Absolute Härte gegen die Taliban, so lautet die Reaktion, die parteiübergreifend geäußert wird. Erst gestern musste der stellvertretende Regierungssprecher Thomas Steg harsche Kritik aus der CSU einstecken, weil er Gespräche mit, wie er sagte, "moderaten, vernünftigen" Taliban-Vertretern gefordert hatte. Die prompte Antwort: Die Taliban seien Träger einer menschenverachtenden Terrorherrschaft, ihre Einbindung in den Friedensprozess wäre eine "groteske Umkehr der Realität".

Das stimmt - und führt doch zu einem fragwürdigen Schluss. Schon im April hatte SPD-Chef Kurt Beck heftige Kritik und auch Spott geerntet für seinen Vorschlag, gemäßigte Taliban zu einer Friedenskonferenz einzuladen. Der Vorschlag klang naiv. Und doch: Auch Afghanistans Präsident Hamid Karsai hat die Taliban in den vergangenen beiden Jahren mehrfach zum Dialog gebeten.
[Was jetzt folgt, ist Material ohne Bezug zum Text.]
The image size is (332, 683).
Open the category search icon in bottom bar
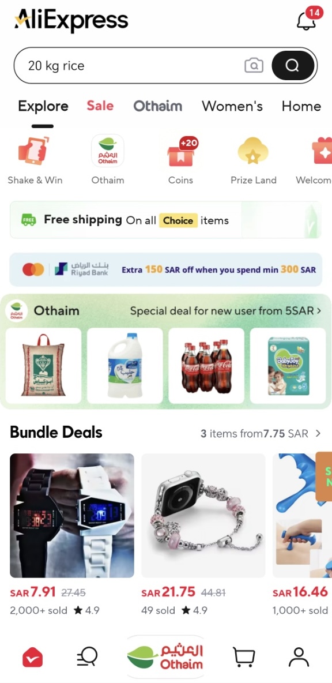pyautogui.click(x=87, y=656)
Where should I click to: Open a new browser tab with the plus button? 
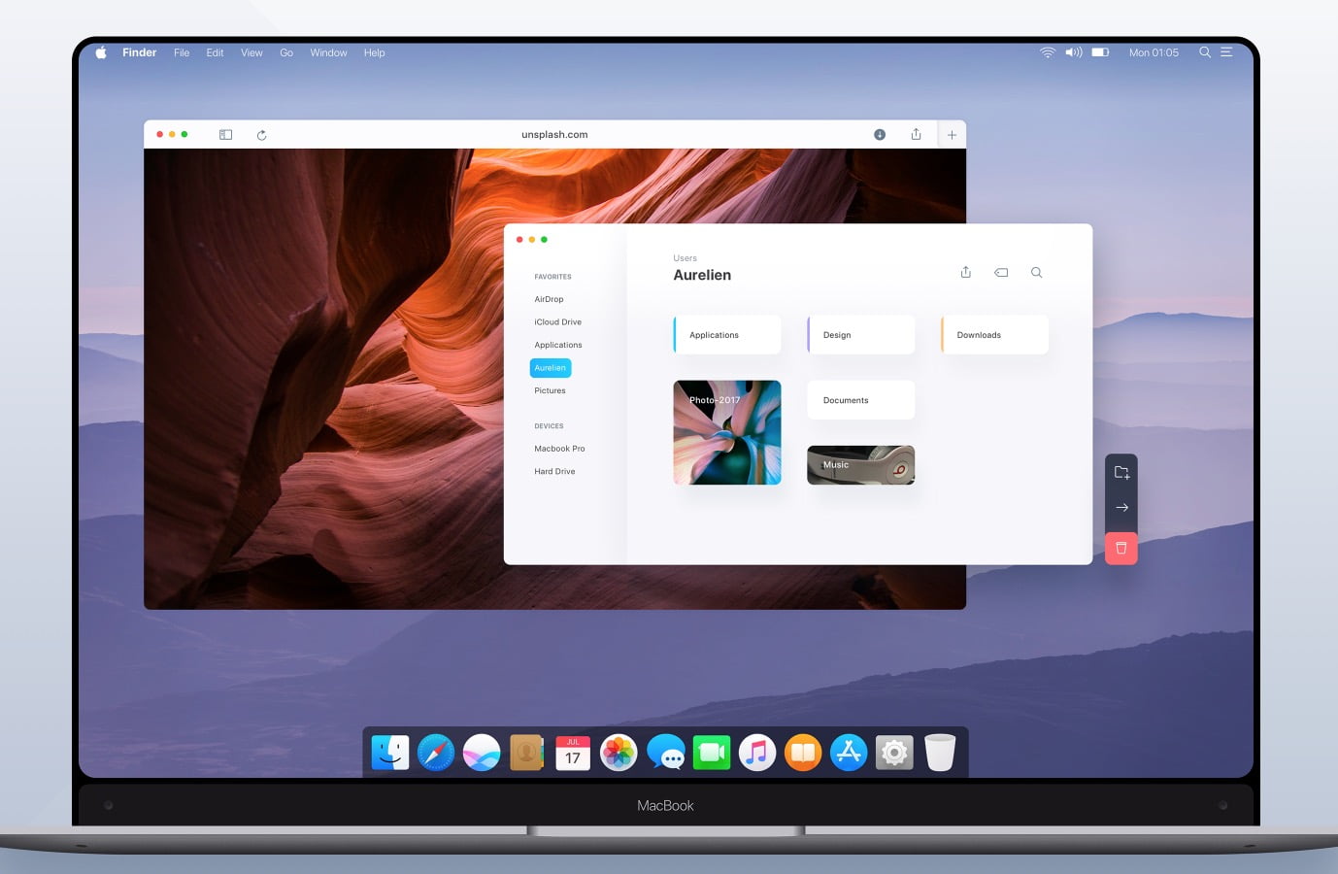click(x=952, y=134)
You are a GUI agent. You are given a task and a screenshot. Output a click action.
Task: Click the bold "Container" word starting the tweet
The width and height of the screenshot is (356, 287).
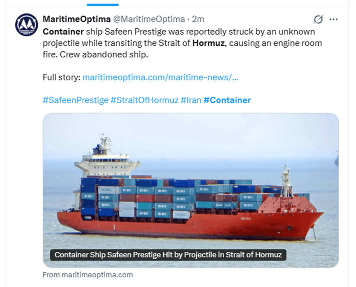63,32
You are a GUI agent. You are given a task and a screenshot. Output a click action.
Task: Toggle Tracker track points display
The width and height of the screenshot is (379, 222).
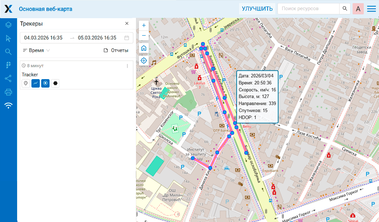45,83
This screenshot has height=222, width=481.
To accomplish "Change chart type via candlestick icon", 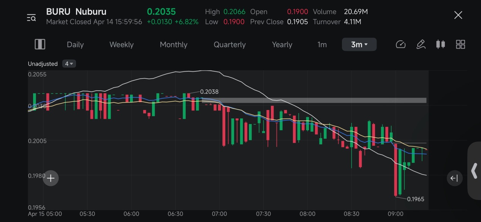I will click(x=440, y=44).
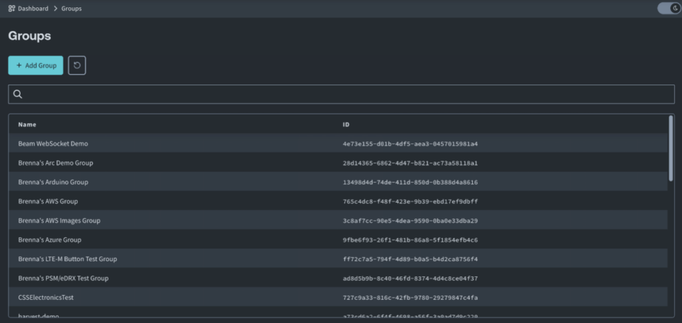Click the refresh groups icon button
This screenshot has width=682, height=323.
coord(77,65)
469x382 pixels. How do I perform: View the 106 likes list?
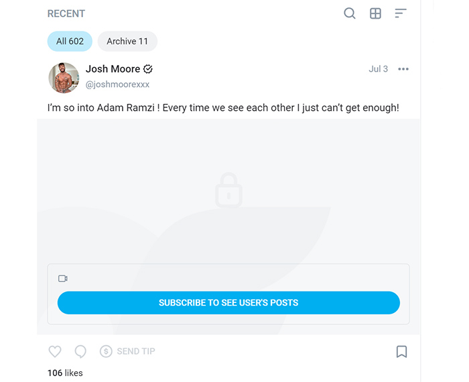(x=65, y=373)
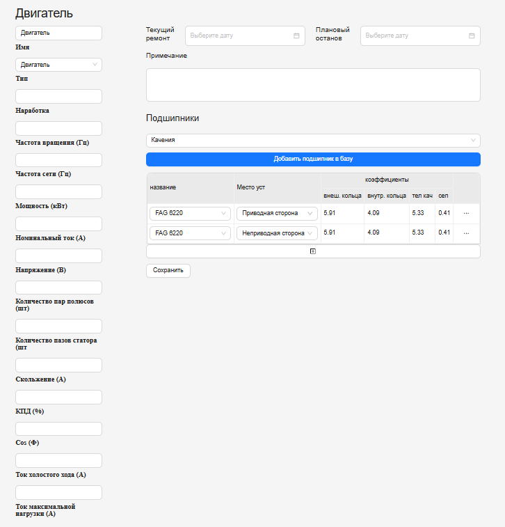505x527 pixels.
Task: Click calendar icon in Текущий ремонт field
Action: point(296,36)
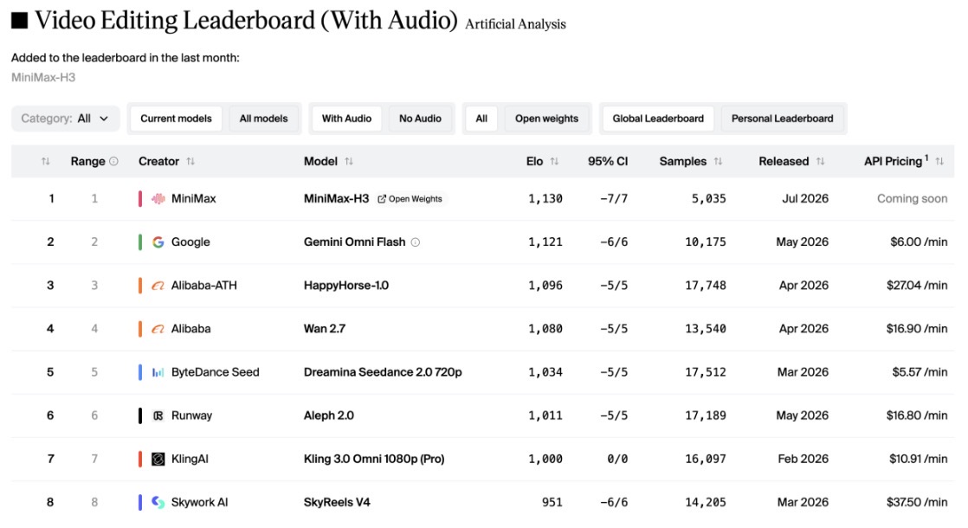Switch to the No Audio filter
This screenshot has width=968, height=528.
420,119
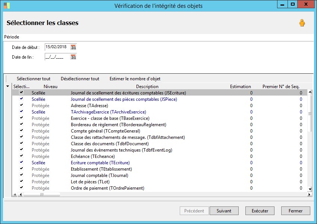
Task: Uncheck the Adresse (TAdresse) row checkbox
Action: 21,105
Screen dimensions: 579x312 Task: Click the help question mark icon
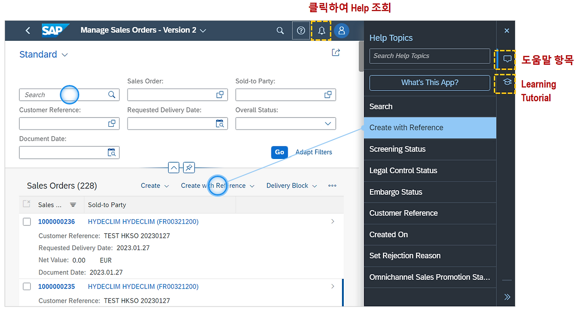click(x=301, y=30)
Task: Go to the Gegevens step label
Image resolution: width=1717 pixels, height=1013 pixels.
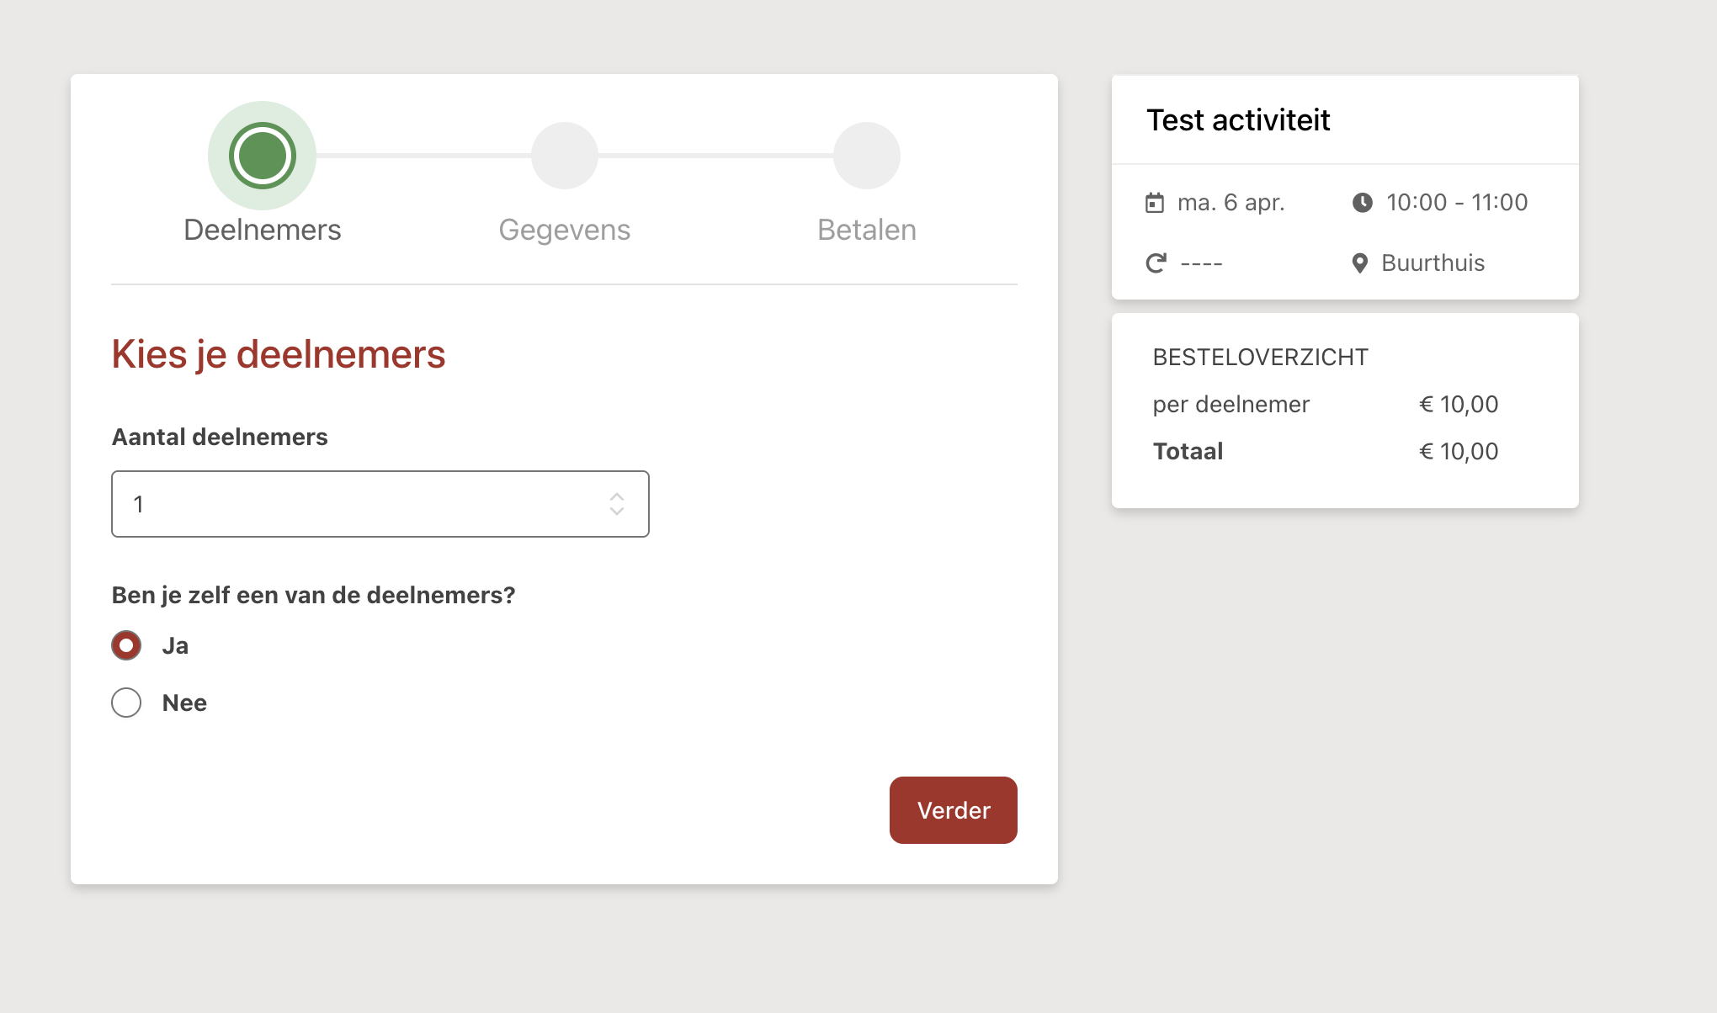Action: click(x=564, y=230)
Ist also der Gedanke an Friedensgespräche wirklich so weltfremd? Sicherlich: Allein die Suche nach gemäßigten Taliban dürfte sich mehr als schwierig gestalten. Zeichnen sich die Taliban doch durch eine Kulturfeindlichkeit und eine Gewaltbereitschaft aus, die ihresgleichen suchen. In den Jahren ihrer Herrschaft haben sie Frauen und Mädchen faktisch aus dem Berufsleben ausgeschlossen und sie in den Analphabetismus gedrängt, haben öffentliche Hinrichtungen zelebriert und unersetzliche Kulturgüter zerstört.

Absolute Härte gegen die Vorstellungen der Taliban versteht sich damit von selbst. Eine Gesprächseinladung an einzelne Vertreter kann also kein inhaltliches Zugeständnis bedeuten. Aber vielleicht muss genau an dieser Stelle unterschieden werden: zwischen klaren inhaltlichen Positionen auf der einen Seite und der grundsätzlichen Anerkennung auf der anderen, dass die Menschen, die als Taliban in Erscheinung treten, nun mal in diesem Lande leben. Und dass deshalb eine Lösung, die unausgesprochen auf die Vernichtung der Taliban abzielt, nicht funktionieren kann. Sie wäre weder praktisch machbar noch moralisch vertretbar.

Was also wäre zu verlieren durch ein Gesprächsangebot an einzelne Taliban, und was zu gewinnen?

Zu verlieren wären Energie und Zeit. Wenn, und das ist gut möglich, kein Taliban gemäßigt genug wäre, um die Einladung überhaupt anzunehmen. Oder weil die Gespräche wegen unvereinbarer Vorstellungen zu keinem Ergebnis, zu keiner Einigung führen können.

Zu gewinnen aber wäre ein kleines Signal, dass der Westen es ernst meint mit seinen Versprechen von Demokratie. Denn Demokratie bedeutet zwar nicht, sich auf die Standpunkte von Extremisten einzulassen. Ohne eine grundsätzliche Bereitschaft zum Gespräch ist Demokratie aber auch undenkbar. Genau das sollte den auch moralischen Vorsprung des Westens ausmachen: dass er sich von seinen demokratischen Prinzipien auch durch Terror nicht abbringen lässt. Das wäre ein Signal, das sich weniger an die Taliban richtet, sondern viel mehr an die restliche Bevölkerung.

Und für die Stabilität in Afghanistan muss jede noch so kleine Chance genutzt werden.